Erro na opção "sigilo" no PJe não impede o exame de petições

A utilização indevida da opção "sigilo" no Processo Judicial Eletrônico (PJe) deve ter como consequência a correção do equívoco por parte do juiz, não implicando, necessariamente, o não conhecimento do recurso.

O entendimento é da 6ª Turma do Tribunal Superior do Trabalho que determinou que um processo retorne à Vara do Trabalho de Rondonópolis (MT) que havia rejeitado embargos de declaração porque a empresa que recorreu marcou a opção "sigilo" no PJe. 

Na ação uma trabalhadora pediu uma série de verbas trabalhistas e rescisórias e teve seu pedido aceito. Uma das empresas parte do processo opôs embargos de declaração da sentença via processo eletrônico e marcou a opção "sigilo".

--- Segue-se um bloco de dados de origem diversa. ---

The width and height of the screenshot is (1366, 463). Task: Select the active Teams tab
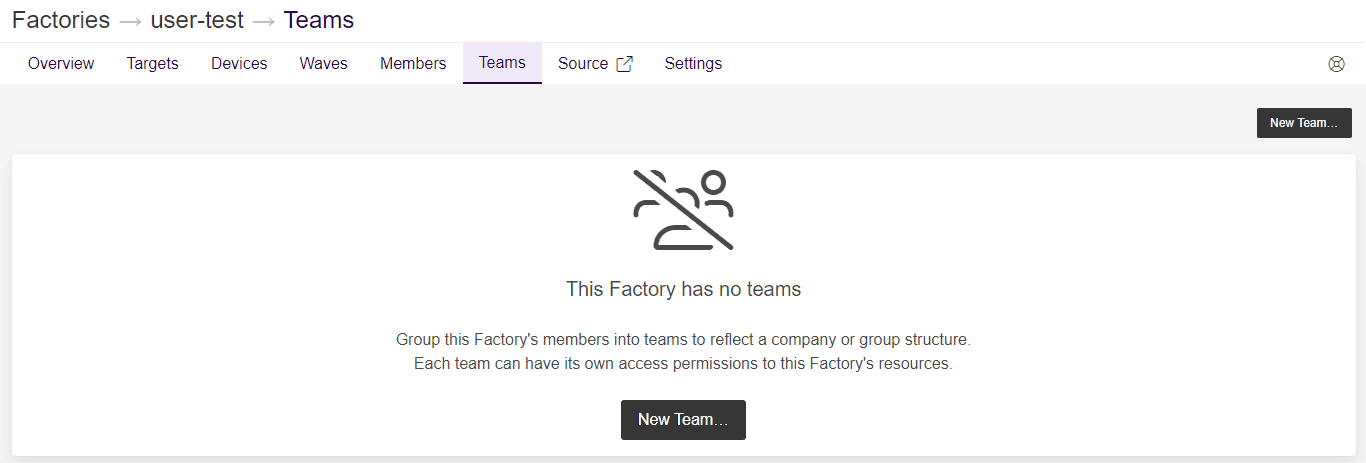[502, 63]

O juízo de primeiro grau negou os embargos com a justificativa de que a opção "sigilo", utilizada apenas em casos de segredo de justiça, comprometeu os procedimentos regulares da Vara. Ainda segundo o juízo de primeiro grau, a Portaria TRT SGP GP 432/2013 veda a apresentação de petições incidentais ou recursos com a habilitação de sigilo por inibirem a visualização do ato tanto pela Vara quanto pela parte adversa.

A empresa recorreu, alegando ter sofrido prejuízo com o trânsito em julgado da sentença. Afirmou que, mesmo com a marcação de sigilo, o juiz tem acesso à petição, não havendo razão para que os embargos não fossem conhecidos. Ainda segundo a empresa, não há razão de se manter no sistema eletrônico a opção de sigilo se a parte não pode utilizá-la.

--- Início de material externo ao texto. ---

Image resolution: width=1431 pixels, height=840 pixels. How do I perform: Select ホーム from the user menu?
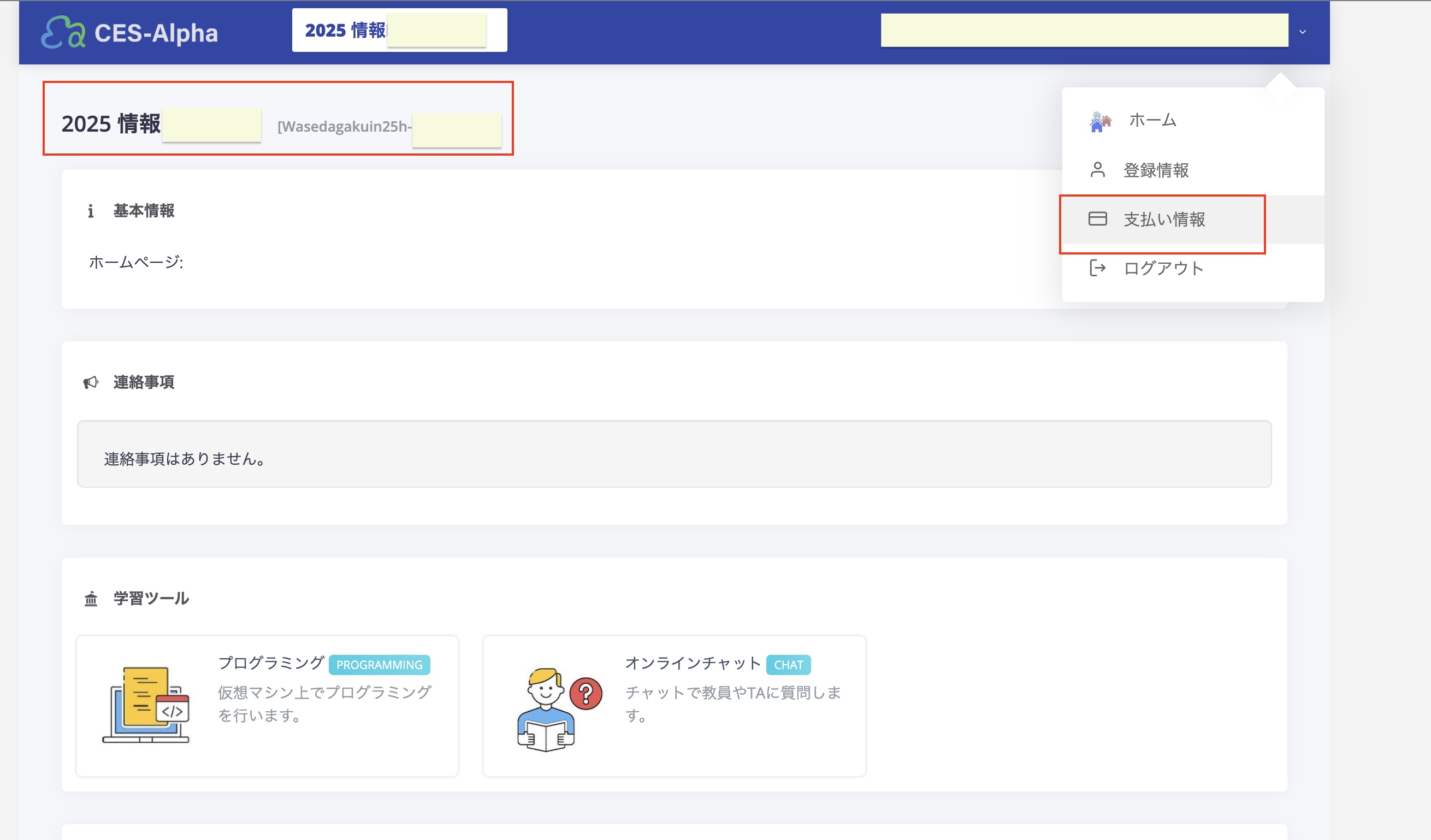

O Tribunal Regional do Trabalho da 23ª Região (MT) negou provimento ao recurso, visto que o caso não se enquadra nas hipóteses de segredo de justiça. Para o TRT-MT, não havia razão plausível para impedir que a parte contrária tivesse conhecimento dos embargos de declaração.

A empresa então recorreu ao TST alegando que não existia, à época, legislação estabelecendo como um dos pressupostos de admissibilidade do recurso a não marcação da opção "sigilo" quando do processo eletrônico. Argumentou ainda que nenhum dos regulamentos acerca do processo eletrônico apresentaria regras no sentido de limitar a utilização da opção "sigilo". Segundo a empresa, os embargos foram protocolados com a opção porque "entendia que o sigilo disponível tinha a finalidade de garantir ao peticionante que a parte contrária não tivesse acesso a petição até a análise do órgão julgador, tal como no processo físico".

Para a 6ª Turma do TST, estando o recurso tempestivo e com regularidade de representação, conforme prevê o artigo 897-A da CLT, o juiz deve, necessariamente, examiná-los. Segundo a relatora, desembargadora Cilene Ferreira Amaro Santos, a utilização indevida da opção "sigilo" não impede o exame de petições apresentadas pela parte, tendo em vista que o PJe dispõe da ferramenta "agrupadores", que permite o exame das peças com análise pendente.

"A indevida utilização da opção "sigilo" em processo eletrônico deve ter como consequência a mera correção do equívoco pelo magistrado", afirmou a relatora. A decisão foi unânime. Com informações da Assessoria de Imprensa do TST.